## Material provided
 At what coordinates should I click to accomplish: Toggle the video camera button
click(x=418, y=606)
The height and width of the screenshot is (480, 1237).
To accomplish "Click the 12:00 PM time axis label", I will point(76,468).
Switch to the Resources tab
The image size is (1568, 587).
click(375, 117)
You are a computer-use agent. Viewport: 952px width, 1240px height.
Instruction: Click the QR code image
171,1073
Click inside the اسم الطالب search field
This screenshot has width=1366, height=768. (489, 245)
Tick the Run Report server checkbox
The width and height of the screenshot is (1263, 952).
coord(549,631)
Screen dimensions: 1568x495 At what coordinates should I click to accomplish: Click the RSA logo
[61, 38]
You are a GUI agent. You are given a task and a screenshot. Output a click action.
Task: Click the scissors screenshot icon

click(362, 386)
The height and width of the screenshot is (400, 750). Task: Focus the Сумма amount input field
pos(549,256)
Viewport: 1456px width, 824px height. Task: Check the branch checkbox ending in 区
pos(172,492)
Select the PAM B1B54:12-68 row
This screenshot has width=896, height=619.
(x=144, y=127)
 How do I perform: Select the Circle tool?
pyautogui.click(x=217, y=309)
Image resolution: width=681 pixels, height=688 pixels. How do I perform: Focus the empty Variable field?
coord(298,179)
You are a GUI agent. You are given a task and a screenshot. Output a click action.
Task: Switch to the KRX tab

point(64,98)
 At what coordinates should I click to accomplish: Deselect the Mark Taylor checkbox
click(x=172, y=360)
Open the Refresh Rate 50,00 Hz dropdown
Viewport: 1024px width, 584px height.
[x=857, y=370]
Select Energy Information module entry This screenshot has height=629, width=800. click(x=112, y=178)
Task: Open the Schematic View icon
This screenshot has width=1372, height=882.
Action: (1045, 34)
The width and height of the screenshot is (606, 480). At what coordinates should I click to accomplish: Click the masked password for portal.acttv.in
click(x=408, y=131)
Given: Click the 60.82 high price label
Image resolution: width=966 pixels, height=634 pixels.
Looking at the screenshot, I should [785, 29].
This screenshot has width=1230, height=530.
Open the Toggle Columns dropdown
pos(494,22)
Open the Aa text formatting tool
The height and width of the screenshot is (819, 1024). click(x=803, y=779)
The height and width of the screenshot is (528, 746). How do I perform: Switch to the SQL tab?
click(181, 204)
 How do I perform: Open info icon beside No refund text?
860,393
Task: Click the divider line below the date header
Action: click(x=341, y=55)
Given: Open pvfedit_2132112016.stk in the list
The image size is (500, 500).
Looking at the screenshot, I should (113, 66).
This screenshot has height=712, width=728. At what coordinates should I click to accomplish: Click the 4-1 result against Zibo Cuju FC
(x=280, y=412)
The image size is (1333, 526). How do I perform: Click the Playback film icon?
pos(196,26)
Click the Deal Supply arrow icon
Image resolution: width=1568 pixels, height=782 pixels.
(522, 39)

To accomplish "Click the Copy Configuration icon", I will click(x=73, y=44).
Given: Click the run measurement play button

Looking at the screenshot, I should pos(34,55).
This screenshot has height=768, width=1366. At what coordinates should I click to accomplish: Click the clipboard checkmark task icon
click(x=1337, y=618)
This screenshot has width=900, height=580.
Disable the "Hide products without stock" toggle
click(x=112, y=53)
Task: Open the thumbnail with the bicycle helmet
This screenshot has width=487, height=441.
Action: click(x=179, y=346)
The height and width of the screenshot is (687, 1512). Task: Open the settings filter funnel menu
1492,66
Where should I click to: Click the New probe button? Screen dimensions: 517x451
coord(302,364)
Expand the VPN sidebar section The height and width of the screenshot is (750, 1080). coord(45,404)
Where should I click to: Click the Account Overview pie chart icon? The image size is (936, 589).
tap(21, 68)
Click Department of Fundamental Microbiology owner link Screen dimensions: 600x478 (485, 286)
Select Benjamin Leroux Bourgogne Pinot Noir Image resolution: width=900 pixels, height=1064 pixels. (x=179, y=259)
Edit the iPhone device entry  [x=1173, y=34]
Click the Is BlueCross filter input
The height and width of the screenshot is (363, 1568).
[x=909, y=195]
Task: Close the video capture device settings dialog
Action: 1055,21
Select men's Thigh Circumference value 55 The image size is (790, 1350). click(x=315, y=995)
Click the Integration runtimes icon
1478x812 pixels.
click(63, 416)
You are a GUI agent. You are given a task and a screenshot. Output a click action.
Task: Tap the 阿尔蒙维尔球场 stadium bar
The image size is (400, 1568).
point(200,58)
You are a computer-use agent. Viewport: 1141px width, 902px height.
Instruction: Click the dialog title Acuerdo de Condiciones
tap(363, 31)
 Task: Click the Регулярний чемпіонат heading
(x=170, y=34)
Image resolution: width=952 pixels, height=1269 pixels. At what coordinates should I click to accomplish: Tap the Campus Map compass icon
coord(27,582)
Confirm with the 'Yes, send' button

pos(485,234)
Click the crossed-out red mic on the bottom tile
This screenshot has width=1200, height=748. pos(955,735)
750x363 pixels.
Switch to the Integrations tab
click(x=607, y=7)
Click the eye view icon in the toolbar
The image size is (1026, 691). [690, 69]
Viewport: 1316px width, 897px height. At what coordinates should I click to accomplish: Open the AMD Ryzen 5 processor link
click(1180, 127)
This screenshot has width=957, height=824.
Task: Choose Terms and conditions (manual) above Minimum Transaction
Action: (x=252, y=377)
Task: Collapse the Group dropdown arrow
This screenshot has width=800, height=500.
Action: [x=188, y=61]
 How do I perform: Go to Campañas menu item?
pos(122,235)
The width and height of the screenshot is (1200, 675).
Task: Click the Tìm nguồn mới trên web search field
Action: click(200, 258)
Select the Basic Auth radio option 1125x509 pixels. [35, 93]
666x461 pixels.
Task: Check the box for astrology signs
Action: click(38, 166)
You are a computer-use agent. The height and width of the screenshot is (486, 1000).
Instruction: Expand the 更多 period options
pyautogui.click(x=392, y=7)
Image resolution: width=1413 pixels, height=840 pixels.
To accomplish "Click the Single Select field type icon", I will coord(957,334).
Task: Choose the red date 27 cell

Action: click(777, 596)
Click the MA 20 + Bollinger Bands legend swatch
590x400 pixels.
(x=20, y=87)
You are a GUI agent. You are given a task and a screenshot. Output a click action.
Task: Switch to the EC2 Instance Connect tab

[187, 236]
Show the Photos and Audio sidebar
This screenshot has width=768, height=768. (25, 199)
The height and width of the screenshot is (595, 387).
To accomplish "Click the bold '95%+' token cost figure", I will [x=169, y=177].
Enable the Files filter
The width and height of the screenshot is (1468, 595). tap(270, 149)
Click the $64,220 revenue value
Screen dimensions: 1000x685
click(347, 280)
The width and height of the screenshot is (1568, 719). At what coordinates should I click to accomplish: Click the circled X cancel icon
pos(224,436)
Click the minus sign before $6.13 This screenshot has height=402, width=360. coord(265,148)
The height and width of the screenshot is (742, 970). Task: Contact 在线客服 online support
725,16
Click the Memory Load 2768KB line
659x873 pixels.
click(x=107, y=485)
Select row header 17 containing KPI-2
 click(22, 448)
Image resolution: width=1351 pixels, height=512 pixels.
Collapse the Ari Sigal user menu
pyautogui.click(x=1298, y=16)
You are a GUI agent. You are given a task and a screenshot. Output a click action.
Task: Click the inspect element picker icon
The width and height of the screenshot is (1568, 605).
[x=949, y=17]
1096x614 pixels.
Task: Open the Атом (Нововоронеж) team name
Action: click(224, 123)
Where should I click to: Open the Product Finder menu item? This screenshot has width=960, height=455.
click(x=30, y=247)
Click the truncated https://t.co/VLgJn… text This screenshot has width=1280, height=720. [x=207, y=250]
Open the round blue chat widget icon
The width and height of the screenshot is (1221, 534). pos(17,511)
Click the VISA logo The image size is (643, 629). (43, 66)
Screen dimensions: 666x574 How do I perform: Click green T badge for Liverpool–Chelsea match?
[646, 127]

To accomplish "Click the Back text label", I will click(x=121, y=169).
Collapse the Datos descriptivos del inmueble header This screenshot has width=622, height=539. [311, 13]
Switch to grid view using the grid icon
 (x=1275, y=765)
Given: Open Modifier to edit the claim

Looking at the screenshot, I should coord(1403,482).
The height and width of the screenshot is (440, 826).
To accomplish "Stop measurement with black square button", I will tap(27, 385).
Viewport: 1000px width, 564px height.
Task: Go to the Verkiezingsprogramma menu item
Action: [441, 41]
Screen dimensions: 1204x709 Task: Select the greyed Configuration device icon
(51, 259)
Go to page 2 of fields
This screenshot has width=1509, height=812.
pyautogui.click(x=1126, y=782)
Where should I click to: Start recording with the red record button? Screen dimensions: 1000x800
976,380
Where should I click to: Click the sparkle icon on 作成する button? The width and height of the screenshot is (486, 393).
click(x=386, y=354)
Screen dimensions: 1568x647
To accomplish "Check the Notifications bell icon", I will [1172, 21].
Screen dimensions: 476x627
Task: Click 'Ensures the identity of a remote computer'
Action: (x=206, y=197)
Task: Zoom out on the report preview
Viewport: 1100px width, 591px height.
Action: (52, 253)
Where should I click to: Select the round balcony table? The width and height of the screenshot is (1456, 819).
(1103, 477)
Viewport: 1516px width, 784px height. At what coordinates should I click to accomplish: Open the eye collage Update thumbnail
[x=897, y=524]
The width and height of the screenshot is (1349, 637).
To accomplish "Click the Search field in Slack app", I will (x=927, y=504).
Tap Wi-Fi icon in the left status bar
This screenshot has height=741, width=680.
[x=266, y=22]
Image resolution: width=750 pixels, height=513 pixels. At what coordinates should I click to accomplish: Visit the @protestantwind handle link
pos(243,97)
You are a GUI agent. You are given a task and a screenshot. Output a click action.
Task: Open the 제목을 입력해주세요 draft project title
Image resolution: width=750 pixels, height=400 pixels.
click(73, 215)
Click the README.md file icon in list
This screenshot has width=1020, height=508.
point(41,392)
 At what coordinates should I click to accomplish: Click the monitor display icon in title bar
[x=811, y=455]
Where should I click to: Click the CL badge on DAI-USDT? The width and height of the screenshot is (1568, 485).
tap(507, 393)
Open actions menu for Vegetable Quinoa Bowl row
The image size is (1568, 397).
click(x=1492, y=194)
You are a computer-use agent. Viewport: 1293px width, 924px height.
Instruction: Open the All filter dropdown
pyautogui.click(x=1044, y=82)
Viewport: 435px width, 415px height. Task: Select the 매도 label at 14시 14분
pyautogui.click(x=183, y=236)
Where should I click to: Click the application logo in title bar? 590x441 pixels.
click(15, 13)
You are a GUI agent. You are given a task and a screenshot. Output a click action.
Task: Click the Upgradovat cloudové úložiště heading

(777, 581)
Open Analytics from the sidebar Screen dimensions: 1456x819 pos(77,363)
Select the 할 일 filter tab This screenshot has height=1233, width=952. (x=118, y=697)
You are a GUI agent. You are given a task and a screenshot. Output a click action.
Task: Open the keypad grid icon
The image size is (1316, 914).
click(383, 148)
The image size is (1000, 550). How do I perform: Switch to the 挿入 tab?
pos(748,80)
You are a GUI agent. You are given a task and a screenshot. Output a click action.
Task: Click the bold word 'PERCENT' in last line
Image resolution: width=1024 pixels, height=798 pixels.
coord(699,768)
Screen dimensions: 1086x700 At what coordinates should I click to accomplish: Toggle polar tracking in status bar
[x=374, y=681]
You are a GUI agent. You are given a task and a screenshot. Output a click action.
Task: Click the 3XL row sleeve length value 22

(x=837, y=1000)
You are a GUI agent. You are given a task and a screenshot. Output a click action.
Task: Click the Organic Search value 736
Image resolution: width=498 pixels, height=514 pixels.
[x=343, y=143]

## Required work
Your task is to transcribe, with no changes, only the lines of the listing above that lie between the line holding "At what coordinates should I click to accomplish: Deselect" and the line holding "Given: Click the 60.82 high price label", inclusive.

## Written reply
 At what coordinates should I click to accomplish: Deselect the Mark Taylor checkbox
click(x=172, y=360)
Open the Refresh Rate 50,00 Hz dropdown
Viewport: 1024px width, 584px height.
[x=857, y=370]
Select Energy Information module entry This screenshot has height=629, width=800. click(x=112, y=178)
Task: Open the Schematic View icon
This screenshot has width=1372, height=882.
Action: (1045, 34)
The width and height of the screenshot is (606, 480). At what coordinates should I click to accomplish: Click the masked password for portal.acttv.in
click(x=408, y=131)
Given: Click the 60.82 high price label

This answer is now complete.